PolitiFact, which is absolutely a non-partisan “fact-checking” organization (and don’t you dare suggest otherwise, you looney conspiracy theorist) was forced to retract a bogus ruling that sought protect Sen. Claire McCaskill (D-Mo.) from a Republican attack ad.
“You know, that’s one thing the United States has that nobody else has, is the freedom to fly around and be affordable where a normal person can afford it,” a constituent told McCaskill at a 2017 town hall.
The constituent was referring to his own own private plane, which McCaskill confirmed to Free Beacon at the time.
“Will you remind them when they come after me about my husband’s plane that normal people can afford it?” McCaskill responded to her constituent.
But when the Senate Leadership Fund ran an ad attacking McCaskill for being out of touch with her constituents for thinking that “normal people” can afford private planes, it struck a chord with the arbiters of truth over at PolitiFact.
“Did Claire McCaskill say normal people can afford a private plane? No,” the organization said definitively, attaching a link to its story.
Shortly thereafter, they unpublished the story, claiming that they received “new evidence” that may not support their “False” rating of the original story.
To be clear, that “new evidence” was readily available before they published the original story – they either chose to ignore it, or did not properly research the evidence before publishing their story. After all the hoopla, PolitiFact issued a new “fact-check.”
This time they labeled the ad “half-true,” claiming that it “exaggerated” McCaskill’s statements.
This is the second time that PolitiFact has run cover for a Democrat candidate this week. Earlier in the week, they labeled an objectively true claim made by Rep. Martha McSally (R-Ariz.) as “mostly false.”
McSally is running against Rep.
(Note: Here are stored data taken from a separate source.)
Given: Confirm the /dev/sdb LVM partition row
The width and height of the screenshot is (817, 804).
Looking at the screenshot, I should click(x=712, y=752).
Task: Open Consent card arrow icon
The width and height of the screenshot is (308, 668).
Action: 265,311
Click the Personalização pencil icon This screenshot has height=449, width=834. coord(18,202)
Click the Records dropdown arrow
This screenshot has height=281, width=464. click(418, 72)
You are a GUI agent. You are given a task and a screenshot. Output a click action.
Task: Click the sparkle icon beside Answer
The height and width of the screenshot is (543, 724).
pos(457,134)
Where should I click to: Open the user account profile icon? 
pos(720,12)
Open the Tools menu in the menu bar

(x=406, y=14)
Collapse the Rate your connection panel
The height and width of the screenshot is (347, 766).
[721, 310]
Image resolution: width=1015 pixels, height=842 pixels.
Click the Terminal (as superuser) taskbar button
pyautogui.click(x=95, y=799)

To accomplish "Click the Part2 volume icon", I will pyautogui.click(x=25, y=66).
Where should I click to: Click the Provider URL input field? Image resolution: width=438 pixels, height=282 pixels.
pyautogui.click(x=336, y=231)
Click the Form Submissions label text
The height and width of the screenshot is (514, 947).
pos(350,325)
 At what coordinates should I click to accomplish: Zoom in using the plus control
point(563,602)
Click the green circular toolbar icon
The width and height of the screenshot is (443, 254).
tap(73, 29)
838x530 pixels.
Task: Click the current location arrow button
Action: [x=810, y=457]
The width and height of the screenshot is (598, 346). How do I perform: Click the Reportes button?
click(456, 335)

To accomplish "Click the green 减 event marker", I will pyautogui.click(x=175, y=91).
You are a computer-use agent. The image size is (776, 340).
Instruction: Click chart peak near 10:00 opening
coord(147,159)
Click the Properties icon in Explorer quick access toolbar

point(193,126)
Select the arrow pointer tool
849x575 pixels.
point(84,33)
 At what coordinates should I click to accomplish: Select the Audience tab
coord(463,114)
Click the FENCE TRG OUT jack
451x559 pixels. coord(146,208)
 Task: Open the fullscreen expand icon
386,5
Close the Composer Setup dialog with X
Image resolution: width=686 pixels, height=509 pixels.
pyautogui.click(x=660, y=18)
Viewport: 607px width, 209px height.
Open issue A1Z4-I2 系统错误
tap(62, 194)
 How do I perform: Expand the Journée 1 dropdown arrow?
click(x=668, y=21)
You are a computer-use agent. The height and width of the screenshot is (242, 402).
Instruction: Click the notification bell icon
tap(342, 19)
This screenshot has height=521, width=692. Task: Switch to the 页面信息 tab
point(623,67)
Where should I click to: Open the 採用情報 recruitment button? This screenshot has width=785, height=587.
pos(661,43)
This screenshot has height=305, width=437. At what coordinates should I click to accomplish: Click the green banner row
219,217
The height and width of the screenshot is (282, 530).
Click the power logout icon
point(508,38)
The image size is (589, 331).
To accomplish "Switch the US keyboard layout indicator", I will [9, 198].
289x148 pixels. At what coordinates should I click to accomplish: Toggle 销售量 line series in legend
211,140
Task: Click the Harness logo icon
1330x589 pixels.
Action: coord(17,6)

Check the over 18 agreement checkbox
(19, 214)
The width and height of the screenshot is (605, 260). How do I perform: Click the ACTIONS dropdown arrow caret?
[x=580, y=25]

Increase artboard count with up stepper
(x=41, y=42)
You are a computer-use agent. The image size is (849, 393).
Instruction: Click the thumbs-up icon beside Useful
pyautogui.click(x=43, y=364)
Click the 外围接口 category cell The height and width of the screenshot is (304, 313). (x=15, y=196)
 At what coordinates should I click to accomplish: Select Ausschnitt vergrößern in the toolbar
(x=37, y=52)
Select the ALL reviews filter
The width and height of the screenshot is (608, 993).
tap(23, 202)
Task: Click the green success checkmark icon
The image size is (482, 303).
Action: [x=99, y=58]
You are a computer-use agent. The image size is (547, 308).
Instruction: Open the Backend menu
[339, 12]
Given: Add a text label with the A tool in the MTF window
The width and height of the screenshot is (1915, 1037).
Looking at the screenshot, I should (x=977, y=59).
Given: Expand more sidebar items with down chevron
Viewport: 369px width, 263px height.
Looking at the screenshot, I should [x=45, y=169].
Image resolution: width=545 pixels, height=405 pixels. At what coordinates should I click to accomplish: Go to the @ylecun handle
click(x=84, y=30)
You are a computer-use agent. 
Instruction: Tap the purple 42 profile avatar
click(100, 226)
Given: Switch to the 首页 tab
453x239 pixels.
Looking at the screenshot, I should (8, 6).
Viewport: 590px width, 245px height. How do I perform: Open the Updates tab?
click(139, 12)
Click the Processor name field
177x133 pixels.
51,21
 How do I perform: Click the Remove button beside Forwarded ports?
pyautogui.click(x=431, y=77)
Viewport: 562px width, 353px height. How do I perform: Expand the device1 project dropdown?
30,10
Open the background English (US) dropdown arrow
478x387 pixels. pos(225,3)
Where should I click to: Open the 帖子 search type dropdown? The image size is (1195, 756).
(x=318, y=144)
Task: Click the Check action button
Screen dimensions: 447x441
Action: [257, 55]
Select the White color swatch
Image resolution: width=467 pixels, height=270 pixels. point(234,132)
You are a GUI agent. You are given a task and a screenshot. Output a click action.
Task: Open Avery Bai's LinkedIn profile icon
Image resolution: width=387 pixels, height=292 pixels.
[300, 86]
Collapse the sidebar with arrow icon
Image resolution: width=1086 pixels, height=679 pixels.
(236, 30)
Kyrsten Sinema (D-Ariz.) for U.S. Senate.
“While we were in harm’s way in uniform, [Sinema] was protesting us in a pink tutu and denigrating our service,” McSally, a former U.S. Air Force fighter pilot, said at a rally.
While acknowledging the truth in McSally’s statement, PolitiFact still called her a liar. Here is thier explanation:
McSally in a campaign ad said, “While we were in harm’s way in uniform, Kyrsten Sinema was protesting us in a pink tutu and denigrating our service.”
McSally retired from the Air Force in 2010 after 26 years of military service. After 9/11, Sinema led protests against the war in Iraq. At a 2003 rally called “No War! A Celebration of Life and Creativity,” Sinema wore a pink tutu. Media reports of the rallies in 2002 and 2003 quote Sinema as opposing the war and the Bush administration’s policy, but we found no evidence of her disparaging troops.
McSally’s statement contains an element of truth but ignores critical facts that would give a different impression. We rate it Mostly False.
Attending the anti-war rally was not, in itself, “disparaging” enough for McSally to even receive a “half-true” rating from PolitiFact. The fact-checking jokers based their entire case against McSally not on the fact that the claim of Sinema’s anti-war protesting was inherently true, but rather on definition of the word “disparaging.”
At what point can we all agree that “fact-checking” sites like PolitiFact are simply leftist public relations entities?